VB.NET Language in a Nutshell begins with a brief overview of the new Visual Basic .NET language, covering basic programming concepts and introduces the .NET Framework Class Library and programming with attributes. The bulk of the book presents an alphabetical reference to Visual Basic .NET statements, procedures, functions, and objects. Also included is a CD-ROM that allows the reference section of the book to integrate with Visual Studio .NET.
Microsoft Visual Basic began its life just eleven years ago as a kind of amalgamation of Microsoft's QBasic programming language and a graphical interface design program developed in part by Alan Cooper. Since then, it has become by far the most popular programming language in the world, with an installed base that is estimated at five to eight million developers worldwide.

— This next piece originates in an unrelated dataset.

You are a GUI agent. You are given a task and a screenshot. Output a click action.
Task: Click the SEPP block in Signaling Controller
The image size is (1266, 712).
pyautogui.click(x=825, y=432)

The tenth anniversary of Visual Basic coincided with the announcement of Microsoft's new .NET platform, and with a totally revised and revamped version of VB named Visual Basic .NET. The language has been streamlined and modernized, and many old "compatibility" elements have been dropped from the language, while other language elements that were implemented as statements are now either functions or procedures.

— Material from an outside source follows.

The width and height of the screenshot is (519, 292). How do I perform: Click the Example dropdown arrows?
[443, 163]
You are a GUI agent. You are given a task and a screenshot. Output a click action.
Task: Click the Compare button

In addition, many of you will be glad to hear that Visual Basic is now a fully object-oriented programming language, with the inclusion of the long sought-after class inheritance, as well as other OOP features.

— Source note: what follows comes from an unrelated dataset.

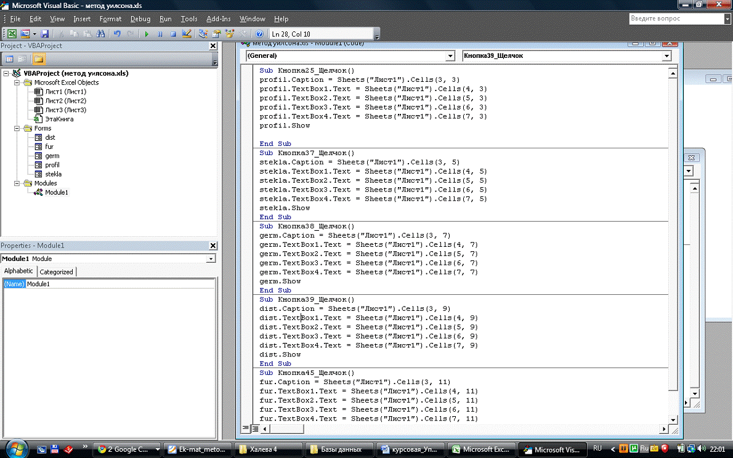733x458 pixels.
Task: Toggle Design Mode in the toolbar
Action: pyautogui.click(x=187, y=34)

We suspect that many of you will greet with mixed emotions, as do we, the fact that Microsoft's Component Object Model (COM), the technology that was at the core of Visual Basic since the release of Version 4.0, has been abandoned in favor of the .NET platform. On the one hand, we find this to be a great relief, because COM can be so complex and confusing. On the other hand, we find this somewhat irritating, because we have invested so much time and effort in learning and using COM. Finally, we find this change somewhat frightening; who knows what pitfalls await us as we become more familiar with this new technology?
The best news of all is that, whereas in the past, Visual Basic served as a "wrapper" that simplified and hid much of the complexity of Windows and the Windows operating system, at long last Visual Basic is an "equal player" in the .NET Framework; Visual Basic programmers have full and easy access to the features of the .NET platform, just as Visual C++ and C# programmers do.
The extensive changes to the language and the introduction of the .NET platform make a reference guide to the Visual Basic language more essential than ever. At the same time, they make it easy to delineate this book's subject matter. This is a book that focuses on the language elements of Visual Basic .NET — on its statements, functions, procedures, directives, and objects (notably the Err and Collection objects).